# Your task
Taking the line that contains "Given: Activate Cloud Shell terminal icon" as the first, copy each line exactly up to and including the last line below.

# Given records
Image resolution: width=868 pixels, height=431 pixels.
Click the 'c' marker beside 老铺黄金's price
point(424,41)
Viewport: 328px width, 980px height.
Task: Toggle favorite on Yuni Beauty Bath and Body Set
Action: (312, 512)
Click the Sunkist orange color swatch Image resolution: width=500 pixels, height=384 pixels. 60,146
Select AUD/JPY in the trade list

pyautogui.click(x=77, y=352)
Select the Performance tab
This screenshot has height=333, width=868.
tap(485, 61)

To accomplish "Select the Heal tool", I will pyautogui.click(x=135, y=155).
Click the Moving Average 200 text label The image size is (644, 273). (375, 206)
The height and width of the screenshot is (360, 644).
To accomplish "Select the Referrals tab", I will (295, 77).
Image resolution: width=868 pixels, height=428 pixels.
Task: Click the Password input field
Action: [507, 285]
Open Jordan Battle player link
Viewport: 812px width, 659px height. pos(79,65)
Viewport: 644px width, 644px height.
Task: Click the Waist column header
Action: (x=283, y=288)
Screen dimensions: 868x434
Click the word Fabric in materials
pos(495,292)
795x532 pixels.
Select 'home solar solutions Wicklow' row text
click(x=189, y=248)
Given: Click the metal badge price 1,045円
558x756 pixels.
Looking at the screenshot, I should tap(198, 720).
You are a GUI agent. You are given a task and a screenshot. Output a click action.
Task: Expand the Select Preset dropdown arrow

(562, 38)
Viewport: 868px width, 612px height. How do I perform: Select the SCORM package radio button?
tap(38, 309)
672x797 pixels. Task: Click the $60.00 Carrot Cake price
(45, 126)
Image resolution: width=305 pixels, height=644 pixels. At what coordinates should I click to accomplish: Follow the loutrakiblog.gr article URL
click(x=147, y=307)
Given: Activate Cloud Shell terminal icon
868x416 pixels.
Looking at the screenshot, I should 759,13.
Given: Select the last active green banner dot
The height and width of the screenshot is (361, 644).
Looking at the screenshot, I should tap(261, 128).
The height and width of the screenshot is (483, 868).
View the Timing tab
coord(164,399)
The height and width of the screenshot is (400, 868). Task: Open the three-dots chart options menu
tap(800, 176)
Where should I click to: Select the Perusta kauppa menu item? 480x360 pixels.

# Answer space
Given: Activate Cloud Shell terminal icon
868x416 pixels.
Looking at the screenshot, I should 759,13.
Given: Select the last active green banner dot
The height and width of the screenshot is (361, 644).
Looking at the screenshot, I should tap(261, 128).
The height and width of the screenshot is (483, 868).
View the Timing tab
coord(164,399)
The height and width of the screenshot is (400, 868). Task: Open the three-dots chart options menu
tap(800, 176)
Where should I click to: Select the Perusta kauppa menu item? 480x360 pixels.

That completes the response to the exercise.